As mãos que folheiam as páginas dos livros parecem segurar um espelho. Mas não é apenas um reflexo de si. As mãos e olhos adolescentes percorrem letras e palavras que descortinam imagens e janelas para o mundo. Com Samile, de 15 anos, foi assim. “A gente aprende sobre racismo estrutural, sobre a desigualdade social, sobre necropolítica. Quando eu descobri que este clube era de leitura de autores negros, tive uma expectativa ainda maior”, diz a menina leitora, moradora da comunidade quilombola Barro Preto, na cidade de Jequié (BA), a 370 quilômetros de Salvador.
Foi na escola estadual Milton Santos que nasceu o projeto escolar Clube de Leitura Preta. Coordenado pela professora Jéssika de Oliveira, de 32 anos, a iniciativa completou um ano de atividades no mês passado e é sucesso entre alunos do ensino fundamental da unidade de ensino, que fica na comunidade quilombola. “Uma das propostas do Clube da Leitura Preta no quilombo é enfrentar a evasão escolar”, afirma a professora.
Contra a violência
Ao passo que os adolescentes leem autores negros, tratando de temas que não são estranhos à vida dos alunos, há uma identificação e o ensino passa a ser mais transformador. Aliás, estar fora da escola e não ter perspectivas pode ser perigoso na cidade que foi considerada a mais violenta do Brasil no ano passado com uma média de 88,8 assassinatos a cada 100 mil habitantes. O Anuário Brasileiro de Segurança Pública, divulgado neste ano, mostra que a disputa do tráfico tem feito mais vítimas na região.

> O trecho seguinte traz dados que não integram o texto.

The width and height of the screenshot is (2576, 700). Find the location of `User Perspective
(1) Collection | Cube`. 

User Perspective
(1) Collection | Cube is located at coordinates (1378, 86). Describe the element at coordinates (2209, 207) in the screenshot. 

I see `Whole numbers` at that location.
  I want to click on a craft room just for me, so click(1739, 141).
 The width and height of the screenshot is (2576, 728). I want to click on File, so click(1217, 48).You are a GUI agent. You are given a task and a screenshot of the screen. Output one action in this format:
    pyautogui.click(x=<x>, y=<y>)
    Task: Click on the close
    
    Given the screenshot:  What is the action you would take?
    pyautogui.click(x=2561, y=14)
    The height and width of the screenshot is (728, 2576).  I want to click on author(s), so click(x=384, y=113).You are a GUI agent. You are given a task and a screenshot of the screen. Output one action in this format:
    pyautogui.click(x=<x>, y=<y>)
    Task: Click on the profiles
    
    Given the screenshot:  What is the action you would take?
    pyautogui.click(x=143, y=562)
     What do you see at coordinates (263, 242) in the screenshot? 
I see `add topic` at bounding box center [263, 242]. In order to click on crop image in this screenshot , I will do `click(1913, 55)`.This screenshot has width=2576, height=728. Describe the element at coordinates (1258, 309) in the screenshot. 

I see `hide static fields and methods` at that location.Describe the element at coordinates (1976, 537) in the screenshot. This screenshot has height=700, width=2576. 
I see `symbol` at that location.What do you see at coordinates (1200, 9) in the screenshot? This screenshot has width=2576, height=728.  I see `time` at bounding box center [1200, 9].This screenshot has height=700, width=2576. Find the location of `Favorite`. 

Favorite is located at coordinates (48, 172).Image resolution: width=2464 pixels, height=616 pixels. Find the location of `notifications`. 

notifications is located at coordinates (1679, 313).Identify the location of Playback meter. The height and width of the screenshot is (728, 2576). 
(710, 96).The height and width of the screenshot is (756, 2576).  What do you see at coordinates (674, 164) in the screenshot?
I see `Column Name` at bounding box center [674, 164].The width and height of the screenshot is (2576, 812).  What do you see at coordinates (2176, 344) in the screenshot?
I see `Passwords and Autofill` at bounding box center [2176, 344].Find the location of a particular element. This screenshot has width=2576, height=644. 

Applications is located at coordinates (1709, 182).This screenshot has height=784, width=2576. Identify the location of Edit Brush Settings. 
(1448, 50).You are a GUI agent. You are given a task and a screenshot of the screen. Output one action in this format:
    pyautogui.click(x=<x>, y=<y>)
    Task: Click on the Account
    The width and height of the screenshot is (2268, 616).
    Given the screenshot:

Histórias de violência estão no noticiário e também cercam a realidade diariamente para esses adolescentes. “Perdemos vários alunos para a guerra às drogas. Então, o livro entrou para a vida deles como uma nova chance”. Não há como se manter indiferente às violências de todos os dias na região. Pelo contrário, o luto é sentimento rotineiro. “Sempre consigo me surpreender com a força dos meninos e das meninas do clube de leitura que, apesar de serem atravessados por diversas violências, conseguem se manter firmes e fortes com livros abertos”, testemunhou a professora.
Contra o racismo
A professora Jéssika de Oliveira é negra e nasceu na cidade de Baixa Grande (BA), a 262 km de Salvador. A ideia do projeto, segundo afirma, nasceu com o desejo de promover discussões raciais na escola. “Embora haja uma Lei que fomente a obrigatoriedade do ensino da cultura afro nas escolas, enquanto educadora, sei também da ausência do letramento racial nos espaços”. A Lei 10.639 de 2003 determina que o ensino fundamental e médio trate de história e cultura afro-brasileira.
Mas a legislação ainda não foi capaz de mudar a realidade. “Vi muitas pessoas desistirem de seus sonhos. A partir do momento que entendemos o racismo como um problema estrutural que perpassa sobre toda a sociedade de forma velada e escancarada, é possível identificar a sua atuação de forma institucional nos espaços escolares”, diz a docente. Por isso, ela defende que é necessário ensinar as nuances do racismo para poder combatê-lo de forma eficaz.